### TASK DIRECTIONS
Can you render each line of the material below as a JSON list of strings, one string per line, skipping blank lines and leaving out the pictures?
start RAW RECORDS
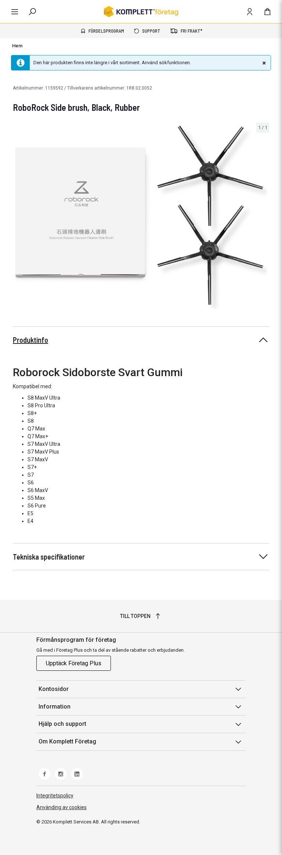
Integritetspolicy (54, 795)
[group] (141, 217)
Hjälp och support (62, 723)
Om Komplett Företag (67, 741)
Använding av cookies (61, 807)
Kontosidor (54, 688)
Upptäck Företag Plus (73, 663)
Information (54, 706)
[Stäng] (263, 62)
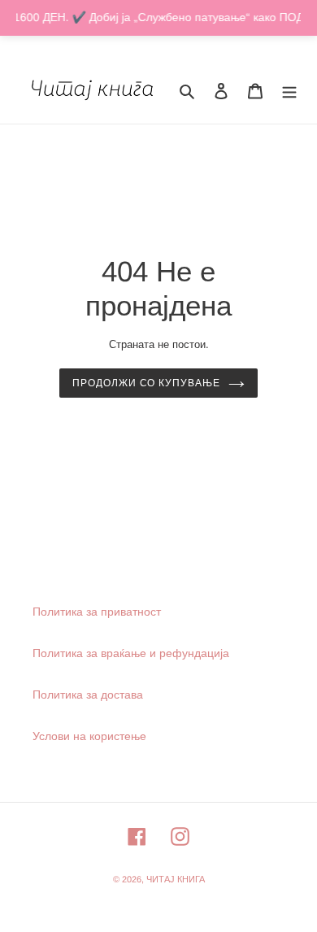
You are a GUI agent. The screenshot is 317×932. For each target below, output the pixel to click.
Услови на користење (89, 736)
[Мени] (289, 90)
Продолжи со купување (146, 383)
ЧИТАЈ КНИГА (175, 879)
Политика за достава (88, 694)
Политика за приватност (97, 611)
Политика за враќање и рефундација (131, 653)
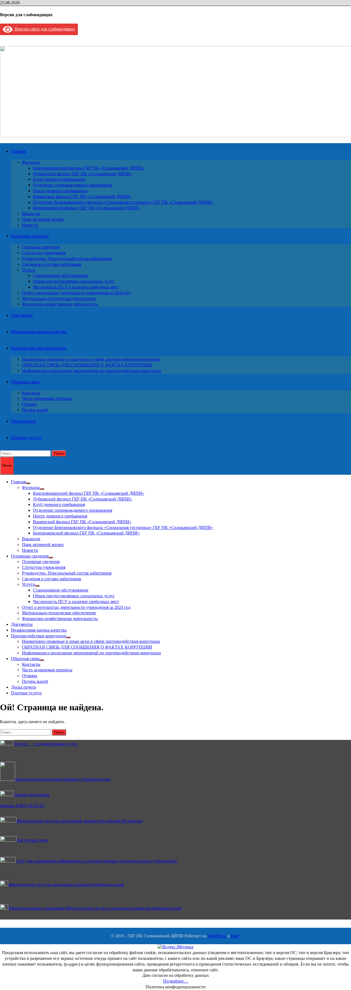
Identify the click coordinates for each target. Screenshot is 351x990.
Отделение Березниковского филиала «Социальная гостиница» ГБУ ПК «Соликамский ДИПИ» (123, 202)
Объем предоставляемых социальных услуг (74, 281)
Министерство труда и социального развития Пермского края (66, 884)
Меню (7, 465)
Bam (235, 936)
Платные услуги (26, 437)
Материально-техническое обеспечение (59, 298)
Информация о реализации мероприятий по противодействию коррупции (91, 370)
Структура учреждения (43, 252)
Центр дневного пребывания (60, 190)
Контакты (31, 393)
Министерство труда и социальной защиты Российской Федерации (79, 821)
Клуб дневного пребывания (59, 179)
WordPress (217, 936)
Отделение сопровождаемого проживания (72, 185)
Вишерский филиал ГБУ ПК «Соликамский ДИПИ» (82, 196)
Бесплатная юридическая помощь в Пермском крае (63, 779)
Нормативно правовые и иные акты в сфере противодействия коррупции (91, 359)
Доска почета (23, 421)
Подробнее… (175, 981)
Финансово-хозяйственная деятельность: (60, 304)
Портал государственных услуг (46, 744)
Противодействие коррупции (38, 348)
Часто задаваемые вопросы (47, 398)
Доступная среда (32, 840)
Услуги (28, 270)
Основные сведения (30, 236)
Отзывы (29, 404)
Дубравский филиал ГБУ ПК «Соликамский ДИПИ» (82, 173)
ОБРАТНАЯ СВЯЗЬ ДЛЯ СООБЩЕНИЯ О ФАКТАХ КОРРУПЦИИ (87, 365)
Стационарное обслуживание (60, 275)
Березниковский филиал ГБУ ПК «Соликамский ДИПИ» (86, 207)
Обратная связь (25, 382)
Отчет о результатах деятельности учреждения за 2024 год (76, 292)
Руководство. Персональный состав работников (67, 258)
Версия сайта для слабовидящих (44, 29)
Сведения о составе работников (51, 264)
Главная (18, 151)
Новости (30, 225)
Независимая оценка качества (39, 331)
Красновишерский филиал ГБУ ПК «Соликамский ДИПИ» (88, 168)
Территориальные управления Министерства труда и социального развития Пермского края (94, 908)
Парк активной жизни (43, 219)
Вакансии (31, 213)
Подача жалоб (35, 410)
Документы (22, 315)
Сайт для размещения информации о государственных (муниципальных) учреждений (96, 861)
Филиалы (31, 162)
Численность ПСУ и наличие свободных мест (76, 287)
end RAW RECORDS
### EXERCISE RESULT
[
  "Integritetspolicy (54, 795)",
  "[group] (141, 217)",
  "Hjälp och support (62, 723)",
  "Om Komplett Företag (67, 741)",
  "Använding av cookies (61, 807)",
  "Kontosidor (54, 688)",
  "Upptäck Företag Plus (73, 663)",
  "Information (54, 706)",
  "[Stäng] (263, 62)",
  "You are a GUI agent. The screenshot is 317×932. For each target below, output the pixel to click.",
  "Услови на користење (89, 736)",
  "[Мени] (289, 90)",
  "Продолжи со купување (146, 383)",
  "ЧИТАЈ КНИГА (175, 879)",
  "Политика за достава (88, 694)",
  "Политика за приватност (97, 611)",
  "Политика за враќање и рефундација (131, 653)",
  "Identify the click coordinates for each target. Screenshot is 351x990.",
  "Отделение Березниковского филиала «Социальная гостиница» ГБУ ПК «Соликамский ДИПИ» (123, 202)",
  "Объем предоставляемых социальных услуг (74, 281)",
  "Министерство труда и социального развития Пермского края (66, 884)",
  "Меню (7, 465)",
  "Bam (235, 936)",
  "Платные услуги (26, 437)",
  "Материально-техническое обеспечение (59, 298)",
  "Информация о реализации мероприятий по противодействию коррупции (91, 370)",
  "Структура учреждения (43, 252)",
  "Центр дневного пребывания (60, 190)",
  "Контакты (31, 393)",
  "Министерство труда и социальной защиты Российской Федерации (79, 821)",
  "Клуб дневного пребывания (59, 179)",
  "WordPress (217, 936)",
  "Отделение сопровождаемого проживания (72, 185)",
  "Вишерский филиал ГБУ ПК «Соликамский ДИПИ» (82, 196)",
  "Бесплатная юридическая помощь в Пермском крае (63, 779)",
  "Нормативно правовые и иные акты в сфере противодействия коррупции (91, 359)",
  "Доска почета (23, 421)",
  "Подробнее… (175, 981)",
  "Финансово-хозяйственная деятельность: (60, 304)",
  "Портал государственных услуг (46, 744)",
  "Противодействие коррупции (38, 348)",
  "Часто задаваемые вопросы (47, 398)",
  "Доступная среда (32, 840)",
  "Услуги (28, 270)",
  "Основные сведения (30, 236)",
  "Отзывы (29, 404)",
  "Дубравский филиал ГБУ ПК «Соликамский ДИПИ» (82, 173)",
  "ОБРАТНАЯ СВЯЗЬ ДЛЯ СООБЩЕНИЯ О ФАКТАХ КОРРУПЦИИ (87, 365)",
  "Стационарное обслуживание (60, 275)",
  "Березниковский филиал ГБУ ПК «Соликамский ДИПИ» (86, 207)",
  "Обратная связь (25, 382)",
  "Отчет о результатах деятельности учреждения за 2024 год (76, 292)",
  "Руководство. Персональный состав работников (67, 258)",
  "Версия сайта для слабовидящих (44, 29)",
  "Сведения о составе работников (51, 264)",
  "Главная (18, 151)",
  "Новости (30, 225)",
  "Независимая оценка качества (39, 331)",
  "Красновишерский филиал ГБУ ПК «Соликамский ДИПИ» (88, 168)",
  "Территориальные управления Министерства труда и социального развития Пермского края (94, 908)",
  "Парк активной жизни (43, 219)",
  "Вакансии (31, 213)",
  "Подача жалоб (35, 410)",
  "Документы (22, 315)",
  "Сайт для размещения информации о государственных (муниципальных) учреждений (96, 861)",
  "Филиалы (31, 162)",
  "Численность ПСУ и наличие свободных мест (76, 287)"
]